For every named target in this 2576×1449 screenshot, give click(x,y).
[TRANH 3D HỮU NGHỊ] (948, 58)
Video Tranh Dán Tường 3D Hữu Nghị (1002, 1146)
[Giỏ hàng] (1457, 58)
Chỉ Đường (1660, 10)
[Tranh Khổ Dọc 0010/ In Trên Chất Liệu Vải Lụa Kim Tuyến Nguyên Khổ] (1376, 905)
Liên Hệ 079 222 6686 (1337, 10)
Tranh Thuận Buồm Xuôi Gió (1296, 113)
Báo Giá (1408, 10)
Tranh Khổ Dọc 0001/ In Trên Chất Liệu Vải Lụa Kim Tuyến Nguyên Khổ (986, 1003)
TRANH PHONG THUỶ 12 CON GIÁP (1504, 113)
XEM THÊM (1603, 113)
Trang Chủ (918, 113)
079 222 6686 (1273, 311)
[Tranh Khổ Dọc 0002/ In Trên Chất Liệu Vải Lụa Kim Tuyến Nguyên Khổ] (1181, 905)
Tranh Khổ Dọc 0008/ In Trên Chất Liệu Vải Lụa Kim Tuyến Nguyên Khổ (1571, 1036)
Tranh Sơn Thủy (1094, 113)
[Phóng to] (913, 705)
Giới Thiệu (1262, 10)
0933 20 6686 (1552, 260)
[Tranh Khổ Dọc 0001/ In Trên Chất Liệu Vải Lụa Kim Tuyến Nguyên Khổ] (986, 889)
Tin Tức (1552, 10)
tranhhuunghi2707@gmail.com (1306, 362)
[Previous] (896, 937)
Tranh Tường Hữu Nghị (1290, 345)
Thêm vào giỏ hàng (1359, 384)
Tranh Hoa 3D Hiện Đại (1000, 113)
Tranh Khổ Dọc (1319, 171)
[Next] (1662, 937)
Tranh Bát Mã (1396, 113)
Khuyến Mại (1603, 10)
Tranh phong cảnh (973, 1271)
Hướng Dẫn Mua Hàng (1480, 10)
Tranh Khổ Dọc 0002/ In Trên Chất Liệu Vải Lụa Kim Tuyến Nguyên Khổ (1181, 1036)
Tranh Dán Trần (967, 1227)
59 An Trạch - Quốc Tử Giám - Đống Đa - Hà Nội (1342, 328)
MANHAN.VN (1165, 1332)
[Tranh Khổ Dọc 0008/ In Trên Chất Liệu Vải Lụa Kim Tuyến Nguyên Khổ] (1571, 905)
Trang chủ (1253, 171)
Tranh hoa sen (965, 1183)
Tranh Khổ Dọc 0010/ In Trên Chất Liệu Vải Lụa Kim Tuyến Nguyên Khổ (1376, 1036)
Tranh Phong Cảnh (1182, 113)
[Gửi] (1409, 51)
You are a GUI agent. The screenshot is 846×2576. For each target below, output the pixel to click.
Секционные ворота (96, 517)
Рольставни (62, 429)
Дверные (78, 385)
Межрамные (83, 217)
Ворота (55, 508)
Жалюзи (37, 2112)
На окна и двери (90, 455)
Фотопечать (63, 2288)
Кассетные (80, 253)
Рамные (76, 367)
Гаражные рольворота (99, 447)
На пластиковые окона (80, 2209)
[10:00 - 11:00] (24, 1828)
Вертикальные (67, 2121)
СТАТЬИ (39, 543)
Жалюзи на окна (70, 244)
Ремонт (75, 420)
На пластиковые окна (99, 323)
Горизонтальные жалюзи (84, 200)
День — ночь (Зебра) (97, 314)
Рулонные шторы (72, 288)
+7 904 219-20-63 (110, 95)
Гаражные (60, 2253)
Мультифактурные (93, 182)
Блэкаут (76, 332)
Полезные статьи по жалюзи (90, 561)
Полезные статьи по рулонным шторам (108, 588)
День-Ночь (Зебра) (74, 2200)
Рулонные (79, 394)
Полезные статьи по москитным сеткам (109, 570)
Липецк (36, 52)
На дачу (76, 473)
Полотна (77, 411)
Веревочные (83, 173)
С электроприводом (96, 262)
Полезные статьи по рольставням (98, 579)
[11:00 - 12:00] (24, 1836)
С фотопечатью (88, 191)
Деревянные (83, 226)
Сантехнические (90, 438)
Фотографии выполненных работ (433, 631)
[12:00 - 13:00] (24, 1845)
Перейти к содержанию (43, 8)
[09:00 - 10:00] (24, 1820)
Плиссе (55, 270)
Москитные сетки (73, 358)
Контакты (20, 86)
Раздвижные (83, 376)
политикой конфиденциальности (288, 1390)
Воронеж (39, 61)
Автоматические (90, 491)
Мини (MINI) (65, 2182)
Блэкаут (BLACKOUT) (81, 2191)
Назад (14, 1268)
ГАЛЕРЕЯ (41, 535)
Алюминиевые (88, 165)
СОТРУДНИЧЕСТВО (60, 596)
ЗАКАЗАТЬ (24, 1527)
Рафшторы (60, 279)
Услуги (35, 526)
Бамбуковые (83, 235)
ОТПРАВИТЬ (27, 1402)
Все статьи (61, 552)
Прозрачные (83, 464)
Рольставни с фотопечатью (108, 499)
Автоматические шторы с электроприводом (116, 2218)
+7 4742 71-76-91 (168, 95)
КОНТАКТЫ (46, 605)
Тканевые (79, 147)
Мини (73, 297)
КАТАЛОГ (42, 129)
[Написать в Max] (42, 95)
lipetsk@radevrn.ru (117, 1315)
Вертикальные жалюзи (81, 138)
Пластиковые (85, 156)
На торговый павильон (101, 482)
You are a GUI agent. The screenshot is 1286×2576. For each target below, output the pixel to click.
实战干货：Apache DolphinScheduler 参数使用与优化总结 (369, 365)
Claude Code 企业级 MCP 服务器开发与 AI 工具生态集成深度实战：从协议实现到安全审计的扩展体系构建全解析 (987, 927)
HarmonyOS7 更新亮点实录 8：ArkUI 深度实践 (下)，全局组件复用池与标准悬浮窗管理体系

Task item: Every line above from the line with "Контакты (20, 86)" to the line with "Рафшторы (60, 279)", inclusive, must be returned exactly; no other line belongs in the reply.

Exercise result:
Контакты (20, 86)
Раздвижные (83, 376)
политикой конфиденциальности (288, 1390)
Воронеж (39, 61)
Автоматические (90, 491)
Мини (MINI) (65, 2182)
Блэкаут (BLACKOUT) (81, 2191)
Назад (14, 1268)
ГАЛЕРЕЯ (41, 535)
Алюминиевые (88, 165)
СОТРУДНИЧЕСТВО (60, 596)
ЗАКАЗАТЬ (24, 1527)
Рафшторы (60, 279)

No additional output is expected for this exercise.